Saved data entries

::::::::::

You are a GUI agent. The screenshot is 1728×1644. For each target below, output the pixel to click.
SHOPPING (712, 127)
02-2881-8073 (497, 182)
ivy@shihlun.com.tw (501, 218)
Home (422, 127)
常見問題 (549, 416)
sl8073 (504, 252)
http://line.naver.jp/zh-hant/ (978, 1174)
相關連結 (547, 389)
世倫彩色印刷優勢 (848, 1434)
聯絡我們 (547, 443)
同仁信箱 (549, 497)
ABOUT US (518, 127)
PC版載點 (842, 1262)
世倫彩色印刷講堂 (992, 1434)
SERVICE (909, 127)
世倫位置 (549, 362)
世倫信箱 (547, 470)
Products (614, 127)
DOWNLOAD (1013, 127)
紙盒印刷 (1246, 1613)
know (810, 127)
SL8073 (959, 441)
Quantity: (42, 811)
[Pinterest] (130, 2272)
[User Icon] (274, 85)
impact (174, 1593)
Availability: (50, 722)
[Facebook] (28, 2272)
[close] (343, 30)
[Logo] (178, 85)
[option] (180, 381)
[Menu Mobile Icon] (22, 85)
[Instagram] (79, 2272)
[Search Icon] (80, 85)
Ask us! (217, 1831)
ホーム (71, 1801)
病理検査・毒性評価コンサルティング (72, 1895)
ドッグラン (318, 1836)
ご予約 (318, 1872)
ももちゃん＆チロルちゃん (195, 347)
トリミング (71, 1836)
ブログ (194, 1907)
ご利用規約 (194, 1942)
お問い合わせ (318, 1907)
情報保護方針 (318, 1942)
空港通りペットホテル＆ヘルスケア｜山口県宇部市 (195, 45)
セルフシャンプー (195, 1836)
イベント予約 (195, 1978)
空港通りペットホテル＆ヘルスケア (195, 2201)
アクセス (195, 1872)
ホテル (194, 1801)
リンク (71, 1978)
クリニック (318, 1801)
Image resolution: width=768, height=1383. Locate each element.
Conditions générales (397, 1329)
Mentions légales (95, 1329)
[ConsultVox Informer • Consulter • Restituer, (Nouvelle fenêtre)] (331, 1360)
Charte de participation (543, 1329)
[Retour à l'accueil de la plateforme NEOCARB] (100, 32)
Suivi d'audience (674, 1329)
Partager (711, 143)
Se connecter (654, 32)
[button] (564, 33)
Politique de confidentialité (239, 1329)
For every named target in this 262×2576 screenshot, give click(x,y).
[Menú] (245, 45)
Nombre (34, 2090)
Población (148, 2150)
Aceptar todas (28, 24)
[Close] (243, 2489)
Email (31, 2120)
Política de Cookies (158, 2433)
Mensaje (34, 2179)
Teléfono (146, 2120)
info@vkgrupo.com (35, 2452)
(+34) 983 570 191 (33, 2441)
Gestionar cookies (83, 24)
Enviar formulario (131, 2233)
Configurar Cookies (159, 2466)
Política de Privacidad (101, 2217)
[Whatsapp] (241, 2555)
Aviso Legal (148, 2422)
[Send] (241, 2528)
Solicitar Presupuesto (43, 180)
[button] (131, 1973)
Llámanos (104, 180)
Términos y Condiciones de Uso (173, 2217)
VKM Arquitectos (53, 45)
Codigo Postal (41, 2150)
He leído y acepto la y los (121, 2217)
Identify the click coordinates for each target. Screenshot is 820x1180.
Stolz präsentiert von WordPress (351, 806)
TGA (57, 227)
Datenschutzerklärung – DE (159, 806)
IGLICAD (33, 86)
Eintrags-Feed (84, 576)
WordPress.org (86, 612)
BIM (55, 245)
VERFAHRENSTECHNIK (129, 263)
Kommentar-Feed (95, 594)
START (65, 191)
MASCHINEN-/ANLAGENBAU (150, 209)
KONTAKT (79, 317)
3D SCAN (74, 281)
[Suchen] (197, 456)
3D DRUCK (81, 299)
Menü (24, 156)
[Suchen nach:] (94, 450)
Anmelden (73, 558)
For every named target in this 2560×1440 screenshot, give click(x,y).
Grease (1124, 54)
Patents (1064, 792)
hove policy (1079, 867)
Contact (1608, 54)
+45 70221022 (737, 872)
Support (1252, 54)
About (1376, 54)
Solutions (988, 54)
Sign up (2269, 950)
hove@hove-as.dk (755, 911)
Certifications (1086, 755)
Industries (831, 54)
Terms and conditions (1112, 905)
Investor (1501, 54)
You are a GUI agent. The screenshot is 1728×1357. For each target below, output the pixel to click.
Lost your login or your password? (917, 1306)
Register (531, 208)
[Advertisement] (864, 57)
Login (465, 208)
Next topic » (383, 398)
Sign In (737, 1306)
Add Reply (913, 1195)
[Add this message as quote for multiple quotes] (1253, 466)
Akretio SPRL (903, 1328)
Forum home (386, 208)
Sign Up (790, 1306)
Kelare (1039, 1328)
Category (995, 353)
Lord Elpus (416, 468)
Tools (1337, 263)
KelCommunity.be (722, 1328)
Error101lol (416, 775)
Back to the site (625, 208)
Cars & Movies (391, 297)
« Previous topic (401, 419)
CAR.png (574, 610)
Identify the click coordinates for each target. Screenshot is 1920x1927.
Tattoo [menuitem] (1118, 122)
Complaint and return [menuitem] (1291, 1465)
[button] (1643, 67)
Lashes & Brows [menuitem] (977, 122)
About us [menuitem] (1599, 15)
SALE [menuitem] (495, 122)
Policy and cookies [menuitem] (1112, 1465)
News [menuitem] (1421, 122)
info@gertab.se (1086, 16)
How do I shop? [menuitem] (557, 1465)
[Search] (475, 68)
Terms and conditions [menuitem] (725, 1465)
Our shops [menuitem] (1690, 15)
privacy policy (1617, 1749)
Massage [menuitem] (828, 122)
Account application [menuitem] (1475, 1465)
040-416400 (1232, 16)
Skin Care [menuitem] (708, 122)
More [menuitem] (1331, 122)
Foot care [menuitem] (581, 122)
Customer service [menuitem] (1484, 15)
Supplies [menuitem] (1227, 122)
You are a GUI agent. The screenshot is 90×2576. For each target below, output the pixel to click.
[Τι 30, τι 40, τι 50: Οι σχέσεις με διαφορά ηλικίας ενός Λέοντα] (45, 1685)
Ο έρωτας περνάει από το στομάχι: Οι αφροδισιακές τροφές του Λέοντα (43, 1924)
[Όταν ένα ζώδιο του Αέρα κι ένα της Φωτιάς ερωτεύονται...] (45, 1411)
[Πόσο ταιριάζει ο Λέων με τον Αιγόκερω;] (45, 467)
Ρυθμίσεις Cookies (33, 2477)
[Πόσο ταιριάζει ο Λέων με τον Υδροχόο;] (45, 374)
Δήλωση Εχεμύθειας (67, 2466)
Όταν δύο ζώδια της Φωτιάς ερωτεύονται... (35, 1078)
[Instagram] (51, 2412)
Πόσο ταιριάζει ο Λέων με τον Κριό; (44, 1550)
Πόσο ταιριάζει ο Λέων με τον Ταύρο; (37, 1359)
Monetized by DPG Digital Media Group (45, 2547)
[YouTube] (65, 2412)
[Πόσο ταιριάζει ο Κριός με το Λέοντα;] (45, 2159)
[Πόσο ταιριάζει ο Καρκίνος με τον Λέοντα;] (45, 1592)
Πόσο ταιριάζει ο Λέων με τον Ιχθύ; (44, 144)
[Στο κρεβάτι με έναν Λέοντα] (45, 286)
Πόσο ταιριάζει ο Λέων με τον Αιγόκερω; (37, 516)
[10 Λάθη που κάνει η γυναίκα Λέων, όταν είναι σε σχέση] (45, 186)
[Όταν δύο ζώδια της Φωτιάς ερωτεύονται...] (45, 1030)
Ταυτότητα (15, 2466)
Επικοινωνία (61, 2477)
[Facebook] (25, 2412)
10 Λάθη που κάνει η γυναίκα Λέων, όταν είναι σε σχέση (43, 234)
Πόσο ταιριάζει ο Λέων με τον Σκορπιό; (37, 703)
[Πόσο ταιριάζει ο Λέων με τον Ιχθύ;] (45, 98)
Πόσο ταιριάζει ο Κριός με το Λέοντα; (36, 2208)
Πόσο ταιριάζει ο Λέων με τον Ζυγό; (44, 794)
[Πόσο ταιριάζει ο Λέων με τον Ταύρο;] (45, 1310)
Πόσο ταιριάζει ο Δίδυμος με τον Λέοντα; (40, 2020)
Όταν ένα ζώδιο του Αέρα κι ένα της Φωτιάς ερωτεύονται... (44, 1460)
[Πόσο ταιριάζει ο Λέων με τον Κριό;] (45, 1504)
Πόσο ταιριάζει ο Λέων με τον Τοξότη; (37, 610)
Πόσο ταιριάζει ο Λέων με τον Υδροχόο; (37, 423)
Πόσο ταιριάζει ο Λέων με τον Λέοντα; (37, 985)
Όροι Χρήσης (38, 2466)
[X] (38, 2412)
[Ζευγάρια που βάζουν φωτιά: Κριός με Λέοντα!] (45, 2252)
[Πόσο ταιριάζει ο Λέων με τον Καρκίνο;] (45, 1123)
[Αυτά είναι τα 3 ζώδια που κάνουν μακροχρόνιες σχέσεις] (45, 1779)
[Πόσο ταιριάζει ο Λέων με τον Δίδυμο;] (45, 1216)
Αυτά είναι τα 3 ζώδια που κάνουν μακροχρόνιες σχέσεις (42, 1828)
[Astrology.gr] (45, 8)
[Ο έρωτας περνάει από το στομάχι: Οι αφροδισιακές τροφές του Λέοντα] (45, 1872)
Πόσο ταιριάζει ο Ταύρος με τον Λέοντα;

::::::::::

*Your objective*. The response must hold only the lines above from the line with "Cars & Movies (391, 297)" through the line with "[Πόσο ταιριάζει ο Κριός", each copied exactly, both ends kept.

*Answer box*.
Cars & Movies (391, 297)
« Previous topic (401, 419)
CAR.png (574, 610)
Identify the click coordinates for each target. Screenshot is 1920x1927.
Tattoo [menuitem] (1118, 122)
Complaint and return [menuitem] (1291, 1465)
[button] (1643, 67)
Lashes & Brows [menuitem] (977, 122)
About us [menuitem] (1599, 15)
SALE [menuitem] (495, 122)
Policy and cookies [menuitem] (1112, 1465)
News [menuitem] (1421, 122)
info@gertab.se (1086, 16)
How do I shop? [menuitem] (557, 1465)
[Search] (475, 68)
Terms and conditions [menuitem] (725, 1465)
Our shops [menuitem] (1690, 15)
privacy policy (1617, 1749)
Massage [menuitem] (828, 122)
Account application [menuitem] (1475, 1465)
040-416400 (1232, 16)
Skin Care [menuitem] (708, 122)
More [menuitem] (1331, 122)
Foot care [menuitem] (581, 122)
Customer service [menuitem] (1484, 15)
Supplies [menuitem] (1227, 122)
You are a GUI agent. The screenshot is 90×2576. For each target below, output the pixel to click.
[Τι 30, τι 40, τι 50: Οι σχέσεις με διαφορά ηλικίας ενός Λέοντα] (45, 1685)
Ο έρωτας περνάει από το στομάχι: Οι αφροδισιακές τροφές του Λέοντα (43, 1924)
[Όταν ένα ζώδιο του Αέρα κι ένα της Φωτιάς ερωτεύονται...] (45, 1411)
[Πόσο ταιριάζει ο Λέων με τον Αιγόκερω;] (45, 467)
Ρυθμίσεις Cookies (33, 2477)
[Πόσο ταιριάζει ο Λέων με τον Υδροχόο;] (45, 374)
Δήλωση Εχεμύθειας (67, 2466)
Όταν δύο ζώδια της Φωτιάς ερωτεύονται... (35, 1078)
[Instagram] (51, 2412)
Πόσο ταιριάζει ο Λέων με τον Κριό; (44, 1550)
Πόσο ταιριάζει ο Λέων με τον Ταύρο; (37, 1359)
Monetized by DPG Digital Media Group (45, 2547)
[YouTube] (65, 2412)
[Πόσο ταιριάζει ο Κριός με το Λέοντα;] (45, 2159)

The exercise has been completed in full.